Bill Bryson, in his book, A Short History of Nearly Everything*, points out how, even though we sometimes think we’re stretching our minds to think about four dimensions, particle physicists have posited the existence of something like 26 (and counting). That knowledge can either scare the daylights out of you, or make you sit back in wonder. Although I’m familiar with the former, I much prefer the latter response. What a wondrous God we have! To think we could limit God’s truth to two paltry dimensions on a page is ludicrous.

Ever since Hannah Hurnard opened my eyes to it, I like to think of truth as three dimensional, like a mountain range, with us as pilgrims on a journey. What looks like the truth to me today is partly due to where I am on my path. I tell you the truth looks like a snow-covered mountain peak, but you, ahead or behind by a day or more, may see something totally different. Only one truth, but a multidimensional truth, capable of being seen from more than one vantage point. Blows your mind, doesn’t it? Think I’m stretching things too far? Let me ask you then: If God indeed created 26 (or more) dimensions, does God’s truth only cover two of them—just black and white? Don’t think so. If God’s truth is living, it is at the very least multidimensional. And it is more than just living: it is Personal.

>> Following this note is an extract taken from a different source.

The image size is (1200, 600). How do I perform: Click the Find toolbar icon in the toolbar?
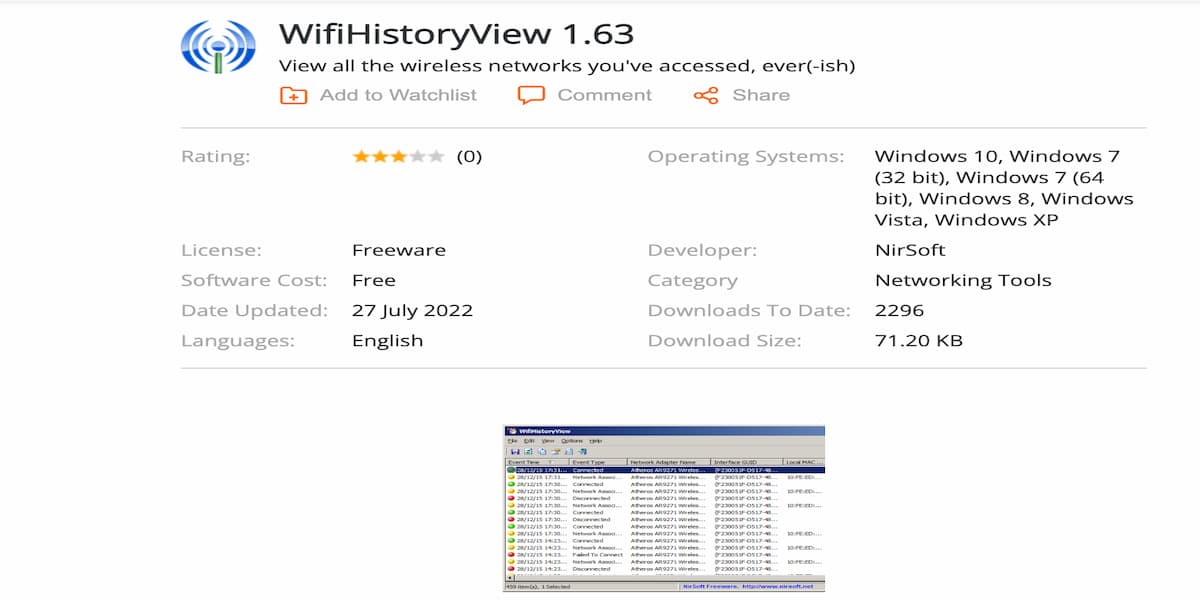557,452
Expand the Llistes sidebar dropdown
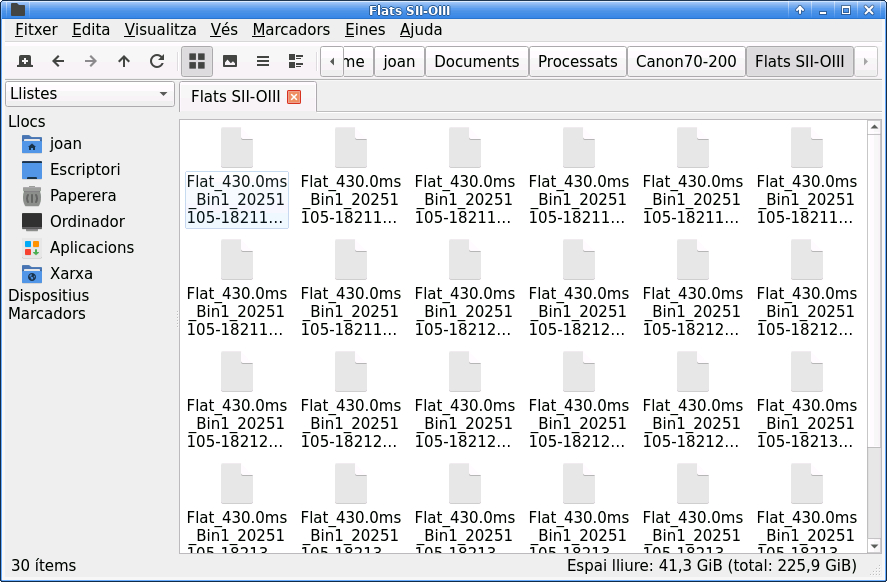887x582 pixels. pyautogui.click(x=90, y=94)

I think this line from the second verse is my all-time favorite lyric: “Fire and water won’t be mixin’, so they say, but I’ve seen the steam clouds…” There’s a whole world full of meaning in that line. Jimmy’s seeing like a rebel here again, but one that has a cause. This one wants to make us see beyond the box, beyond black and white, beyond proverbs and maxims and dictums and clichés. With a line like that, it’s no wonder Jimmy’s music speaks to me. For a kid who grew up climbing willow trees, dreaming and praying for a different sort of world, a world where there was room for all sorts of people and all sorts of love, this song was a solace—and a confirmation. My prayer for my version is that it will also be a challenge—for something the world still needs a lot more of.

Remember the triplets in the strings earlier? Here they come again, in another gorgeous string line quoted from the original arrangement. It’s so haunting, I think, the way it just draws you further and further along the enchanting, meandering chord progression—my favorite of any pop song.